Este apoio ao governo burguês de Maduro também foi expresso no sentido de que esses partidos não batalharam por nenhuma política para que a classe trabalhadora desenvolvesse sua luta de classes para enfrentar o governo e derrotar seus planos.

A política deles era: para os trabalhadores que eles influenciam, mantê-los (na FNLCT) isolados e separados dos outros setores de trabalhadores em luta que confrontavam abertamente o governo; e limitar as “lutas” a meros comícios de manifestação perante o Ministério do Trabalho, a “Constituinte” ou outra instituição, onde os trabalhadores declarassem o seu apoio ao governo e pedissem algumas medidas favoráveis.

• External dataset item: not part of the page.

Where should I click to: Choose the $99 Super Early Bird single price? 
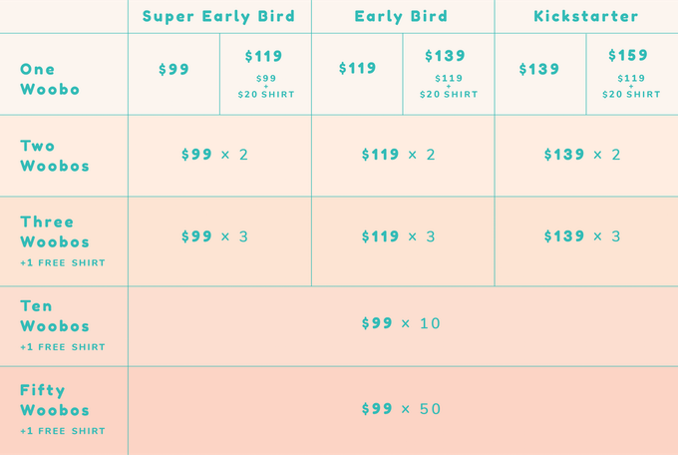[173, 70]
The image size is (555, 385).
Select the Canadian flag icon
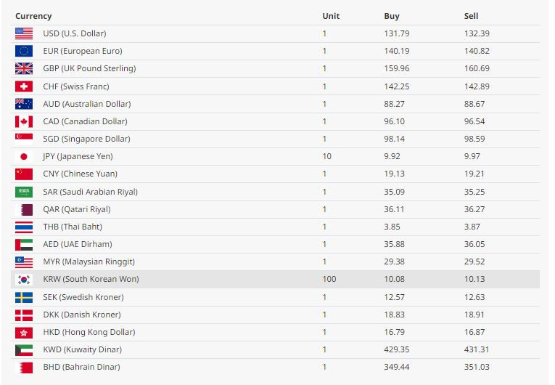(24, 121)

Claro que nada disso representou qualquer problema ou desafio sério para o governo, que continuou a subjugar os direitos da classe trabalhadora.

Em outras palavras, os partidos da APR têm uma parcela de responsabilidade por termos chegado a esse ponto da situação e por que a classe trabalhadora chegou tão derrotada. Do qual eles não fazem nenhuma autocrítica, então presume-se que eles justifiquem essa política. O que poderia explicar que Óscar Figuera, candidato à reeleição como deputado e secretário-geral do PCV, principal partido do APR, ainda agora em plena campanha e "separado" do governo, continue defendendo que o governo deve se "retificar"?

Por tudo isto, embora tenhamos denunciado e rejeitado todos os ataques furiosos que a APR recebeu do PSUV/governo, incluindo a gritante censura à comunicação (embora dê espaço aos partidos de direita), e embora entendamos que alguns setores de trabalhadores, ativistas e militantes de esquerda consideram expressar sua rejeição ao governo desta forma, não podemos acompanhá-los em seu voto por esta opção. É claro que continuamos a propor que coincidam em espaços de luta comum, enquanto desenvolvemos a discussão sobre as lições a serem tiradas da experiência do chavismo.